READING PASSAGE
---
Yet that never seemed to put him off the opposite sex. He wrote to me once of “a smouldering affair” and on another occasion that “female escapades have flopped one way or another”. But I suspect as he grew older he was made more hesitant about commitment and had a deep fear of repeating the mistakes of his father with Sylvia. If he had children he wanted to be sure that it was with the right person. After the birth of my first child he wrote to me and asked: “Can you recommend it?”
Right until 1998, when his father died, I and the other close school friend I have asked never saw any sign of the depression that was to plague him from then on. But Ted’s death meant that the most important relationship in his life was gone. Worse still were the repercussions: disagreements of the sort that many grieving families have when the family linchpin dies. Nick was in his late thirties then and his mental health began to suffer.
Being Nick, he read and read about his condition. When he and I walked up Scafell Pike in 2007 he told me all about the chemicals in his brain and how he now understood so much more about the bouts of depression. He told me he had reckoned it took two weeks between an event and the depression that followed. An event might be an argument with an ex-girlfriend, another bout of family wrangling or, in one case, missing out on a grant because the university had given him the wrong e-mail address. The emotional resilience that Nick had before Ted’s death had gone after it.
---
DATA
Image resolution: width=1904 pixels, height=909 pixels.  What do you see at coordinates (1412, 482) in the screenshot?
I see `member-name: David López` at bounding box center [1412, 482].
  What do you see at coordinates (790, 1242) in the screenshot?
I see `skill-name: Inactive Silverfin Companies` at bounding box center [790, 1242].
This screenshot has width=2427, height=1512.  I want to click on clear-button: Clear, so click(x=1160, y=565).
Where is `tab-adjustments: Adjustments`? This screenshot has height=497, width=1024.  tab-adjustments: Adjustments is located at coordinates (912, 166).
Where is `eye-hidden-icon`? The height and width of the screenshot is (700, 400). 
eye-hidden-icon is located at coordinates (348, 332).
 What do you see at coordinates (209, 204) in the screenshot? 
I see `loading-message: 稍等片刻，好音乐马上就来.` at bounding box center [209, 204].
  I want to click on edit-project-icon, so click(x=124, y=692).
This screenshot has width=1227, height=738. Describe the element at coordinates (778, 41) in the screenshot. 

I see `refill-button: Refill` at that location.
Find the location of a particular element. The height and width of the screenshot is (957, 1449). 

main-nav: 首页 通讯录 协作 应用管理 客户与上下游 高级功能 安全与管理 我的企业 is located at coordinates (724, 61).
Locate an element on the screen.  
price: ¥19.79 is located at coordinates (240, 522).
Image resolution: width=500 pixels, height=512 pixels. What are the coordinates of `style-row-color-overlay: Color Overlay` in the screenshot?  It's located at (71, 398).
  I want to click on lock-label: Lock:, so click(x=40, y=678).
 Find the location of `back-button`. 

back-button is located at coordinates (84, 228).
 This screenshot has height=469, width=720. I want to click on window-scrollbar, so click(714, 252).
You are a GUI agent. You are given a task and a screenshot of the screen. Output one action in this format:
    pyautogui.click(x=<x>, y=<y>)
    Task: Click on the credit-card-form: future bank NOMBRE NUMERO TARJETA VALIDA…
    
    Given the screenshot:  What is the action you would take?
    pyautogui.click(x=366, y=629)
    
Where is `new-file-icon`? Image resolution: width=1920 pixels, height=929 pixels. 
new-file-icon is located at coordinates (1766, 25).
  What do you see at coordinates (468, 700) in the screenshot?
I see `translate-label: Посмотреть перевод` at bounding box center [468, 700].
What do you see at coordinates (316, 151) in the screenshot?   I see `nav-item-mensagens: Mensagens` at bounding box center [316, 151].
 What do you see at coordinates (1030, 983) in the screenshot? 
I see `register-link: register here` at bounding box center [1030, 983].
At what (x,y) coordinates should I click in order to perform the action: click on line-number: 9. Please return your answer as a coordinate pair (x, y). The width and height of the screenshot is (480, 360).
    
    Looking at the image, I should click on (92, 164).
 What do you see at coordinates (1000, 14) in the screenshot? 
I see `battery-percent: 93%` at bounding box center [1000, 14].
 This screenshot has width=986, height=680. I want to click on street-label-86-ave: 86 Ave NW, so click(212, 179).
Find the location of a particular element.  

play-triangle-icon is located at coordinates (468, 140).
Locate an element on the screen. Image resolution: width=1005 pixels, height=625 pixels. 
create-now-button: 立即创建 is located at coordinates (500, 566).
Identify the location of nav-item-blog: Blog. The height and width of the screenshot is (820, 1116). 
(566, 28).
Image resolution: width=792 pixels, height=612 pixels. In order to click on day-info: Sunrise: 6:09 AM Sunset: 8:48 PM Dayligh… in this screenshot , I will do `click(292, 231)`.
---
THE TASK
Please write the next part of the passage above about Nick and the depression that followed his father's death, starting right after its final sentence.

OUTPUT BELOW
Mental illness of the kind Nick had in the last five years of his life is as debilitating as any cancer or physical disability. Lying in his house in New Zealand, he told me how he could see his neighbour mowing the lawn but couldn’t conceive how anybody could have the energy to do that. He tried medication but it was frequently as much a hindrance as a help.
He left his job at the University of Alaska, partly to reduce the stress in his life and partly to pursue his interests at his own pace: build more houses, do more work with clay, do the fish research he was interested in.
Taking your own life isn’t rational except in the tiny narrow logic of one person’s brain. Nick was loved and respected. He had found so much happiness with Christine. His work as a fish biologist was hugely respected. The income from Sylvia’s estate gave him financial security. His life had a thousand things to look forward to, yet the chemicals in his brain and his fear of another relapse just let him fall through the crack in one short moment. In a day, or a week, or a month, he might have felt entirely different.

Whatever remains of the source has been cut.